EOn supports early closure of Oskarshamn units

23 June 2015

Unit 2 of the Oskarshamn nuclear power plant in Sweden would close by 2020, with unit 1 shutting between 2017 and 2019, under a proposal announced today by majority owner EOn. Minority owner Fortum opposes the early shutdown of the units.

Oskarshamn (OKG)_460
The three-unit Oskarshamn plant (Image: OKG)

EOn, which owns 55% of plant operator OKG, said there is a "lack of economic opportunities" for investment in the operation of Oskarshamn 2 beyond 2020. It is therefore calling on the board of OKG to begin the decision making process for the closure of both units 1 and 2.

According to EOn, Oskarshamn 2 - a 638 MWe boiling water reactor (BWR) which began operating in 1974 - has been "in great need of modernization and replacement of components to extend its operating life." It added, "It would require large investments to Oskarshamn 2 to meet new requirements for core cooling which take effect after 2020."

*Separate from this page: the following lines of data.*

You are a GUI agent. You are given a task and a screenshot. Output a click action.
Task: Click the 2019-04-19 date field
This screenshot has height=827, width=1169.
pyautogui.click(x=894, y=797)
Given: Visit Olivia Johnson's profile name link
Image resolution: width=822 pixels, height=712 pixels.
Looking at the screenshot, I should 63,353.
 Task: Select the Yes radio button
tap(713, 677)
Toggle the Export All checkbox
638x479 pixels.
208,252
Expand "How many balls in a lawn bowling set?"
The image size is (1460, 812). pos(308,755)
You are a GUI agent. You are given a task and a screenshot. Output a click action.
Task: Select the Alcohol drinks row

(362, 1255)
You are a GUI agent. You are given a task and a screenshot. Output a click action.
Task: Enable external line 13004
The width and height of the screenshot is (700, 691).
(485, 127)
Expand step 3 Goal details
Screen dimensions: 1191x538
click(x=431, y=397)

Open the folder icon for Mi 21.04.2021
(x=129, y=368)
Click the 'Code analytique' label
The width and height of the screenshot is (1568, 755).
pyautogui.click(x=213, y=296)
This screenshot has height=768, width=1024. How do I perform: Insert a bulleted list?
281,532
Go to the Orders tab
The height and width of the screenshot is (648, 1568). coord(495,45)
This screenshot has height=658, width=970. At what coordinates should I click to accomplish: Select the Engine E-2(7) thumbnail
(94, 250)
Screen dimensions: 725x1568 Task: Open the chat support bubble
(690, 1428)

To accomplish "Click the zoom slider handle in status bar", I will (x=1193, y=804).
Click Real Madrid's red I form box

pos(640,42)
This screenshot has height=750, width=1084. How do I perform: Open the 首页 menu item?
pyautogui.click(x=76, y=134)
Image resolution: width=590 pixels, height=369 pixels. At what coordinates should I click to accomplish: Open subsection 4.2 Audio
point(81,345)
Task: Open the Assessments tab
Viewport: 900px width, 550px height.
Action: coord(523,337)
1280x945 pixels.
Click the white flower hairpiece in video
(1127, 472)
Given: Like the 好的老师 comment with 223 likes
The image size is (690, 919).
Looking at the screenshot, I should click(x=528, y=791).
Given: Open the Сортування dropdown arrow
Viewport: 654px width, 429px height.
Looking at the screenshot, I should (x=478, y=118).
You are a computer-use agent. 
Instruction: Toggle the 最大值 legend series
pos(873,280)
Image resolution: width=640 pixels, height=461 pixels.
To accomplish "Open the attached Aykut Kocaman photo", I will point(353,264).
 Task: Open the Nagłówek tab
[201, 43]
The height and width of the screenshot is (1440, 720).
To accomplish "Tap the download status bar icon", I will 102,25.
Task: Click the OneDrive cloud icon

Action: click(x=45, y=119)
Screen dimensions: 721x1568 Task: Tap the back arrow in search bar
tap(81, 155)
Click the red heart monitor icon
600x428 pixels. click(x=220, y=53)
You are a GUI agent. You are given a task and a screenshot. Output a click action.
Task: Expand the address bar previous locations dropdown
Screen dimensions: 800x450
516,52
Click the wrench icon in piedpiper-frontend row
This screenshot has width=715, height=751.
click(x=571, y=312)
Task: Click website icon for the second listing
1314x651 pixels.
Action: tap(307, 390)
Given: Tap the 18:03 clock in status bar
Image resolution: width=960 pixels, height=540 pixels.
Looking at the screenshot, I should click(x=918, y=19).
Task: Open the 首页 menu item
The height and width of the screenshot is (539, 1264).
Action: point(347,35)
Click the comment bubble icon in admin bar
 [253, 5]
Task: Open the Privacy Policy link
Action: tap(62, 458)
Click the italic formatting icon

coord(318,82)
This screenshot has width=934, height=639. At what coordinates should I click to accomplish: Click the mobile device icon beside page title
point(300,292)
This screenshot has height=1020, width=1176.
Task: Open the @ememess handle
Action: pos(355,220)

EOn's decision comes just days after OKG applied for an environmental court ruling in preparation for the future decommissioning of Oskarshamn unit 1, a 473 MWe BWR that started up in 1972.

In today's announcement, EOn said that the closure date for unit 1 remains uncertain "but is estimated to occur sometime in the period 2017-2019". It noted the exact timing will depend on how the environmental assessment process goes and is also subject to a decision by the OKG board.

EOn Sweden CEO Jonas Abrahamsson said, "The conditions for the electricity market have changed significantly in recent years. Historically and permanently low electricity prices, combined with increased output tax on nuclear power, and additional requirements for extensive investments create profitability issues, particularly for small reactors such as Oskarshamn 2."

He added, "With the current economic and political conditions, the trend is clear - we will see fewer but larger reactors. Oskarshamn 3 - which is one of Sweden's largest reactors, producing more electricity than both units 1 and 2 together - will therefore have a strategic importance for stability in Sweden's electricity supply for a long time to come."

Oskarshamn 3 is a 1400 MWe BWR which began operating in 1985. Between them the three units at Oskarshamn generate about 10% of Sweden's electricity.

However, Finland's Fortum - owner of the remaining 45% of OKG - says it would prefer the continued operation of the two older Oskarshamn units.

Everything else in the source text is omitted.